Massey-Override. In March 2010, we acquired from Massey Energy subsidiaries overriding
royalty interests in coal reserves located in southern West Virginia and eastern Kentucky. Total
consideration for this purchase was $3.0 million.
AzConAgg. In December 2009, we acquired approximately 230 acres of mineral and surface rights
related to sand and gravel reserves in southern Arizona from a local operator for $3.75 million.
Colt. In September 2009, we signed a definitive agreement to acquire approximately 200
million tons of coal reserves related to the Deer Run Mine in Illinois from Colt LLC, an affiliate
of the Cline Group, through eight separate transactions for a total purchase price of $255 million.
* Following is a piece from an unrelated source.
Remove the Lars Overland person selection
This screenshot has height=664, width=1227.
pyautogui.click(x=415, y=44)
In January 2010, we closed the second transaction for $40.0 million and acquired approximately
19.5 million tons of reserves. As of March 31, 2010, we had acquired approximately 22.8 million
tons of reserves associated with the initial production from the mine. Future closings anticipated
through 2012 will be associated with completion of certain milestones related to the new mines
construction.
Blue Star. In July 2009, we acquired approximately 121 acres of limestone reserves in Wise
County, Texas from Blue Star Materials, LLC for a purchase price of $24 million funded with cash
and borrowings under the Partnerships credit facility.
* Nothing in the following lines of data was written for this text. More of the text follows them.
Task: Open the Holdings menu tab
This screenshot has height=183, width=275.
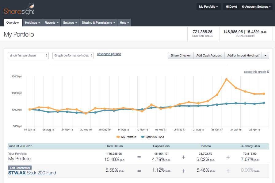Action: pos(32,23)
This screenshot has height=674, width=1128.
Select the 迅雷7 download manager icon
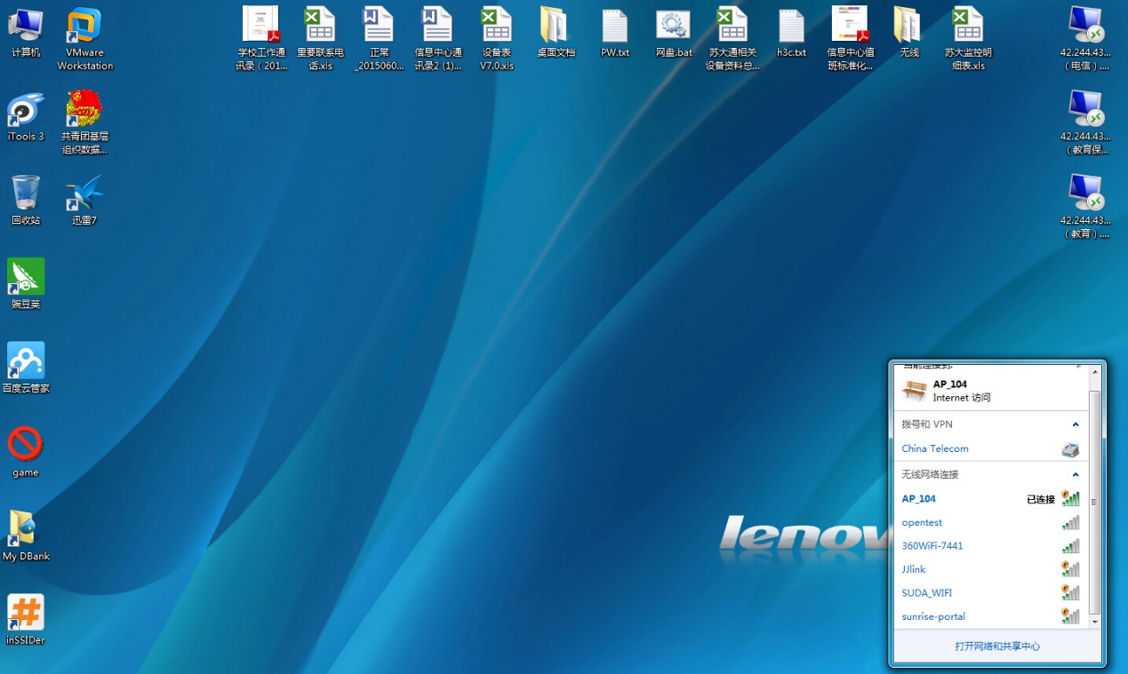(84, 194)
Gatling Ohio. In May 2009, we completed the purchase of the membership interests in two
companies from Adena Minerals, LLC, an affiliate of the Cline Group. The companies own 51.5 million
tons of coal reserves and infrastructure assets at Clines Yellowbush Mine located on the Ohio
River in Meigs County, Ohio. We issued 4,560,000 common units to Adena Minerals in connection with
this acquisition. In addition, the general partner of Natural Resource Partners granted Adena
Minerals an additional nine percent interest in the general partner as well as additional incentive
distribution rights.
Massey- Jewell Smokeless. In March 2009, we acquired from Lauren Land Company, a subsidiary
of Massey Energy, the remaining four-fifths interest in coal reserves located in Buchanan County,
Virginia in which the Partnership previously held a one-fifth interest. Total consideration for
this purchase was $12.5 million.
Macoupin. In January 2009, we acquired approximately 82 million tons of coal reserves and
infrastructure assets related to the Shay No. 1 mine in Macoupin County, Illinois for $143.7
million from Macoupin Energy, LLC, an affiliate of the Cline Group.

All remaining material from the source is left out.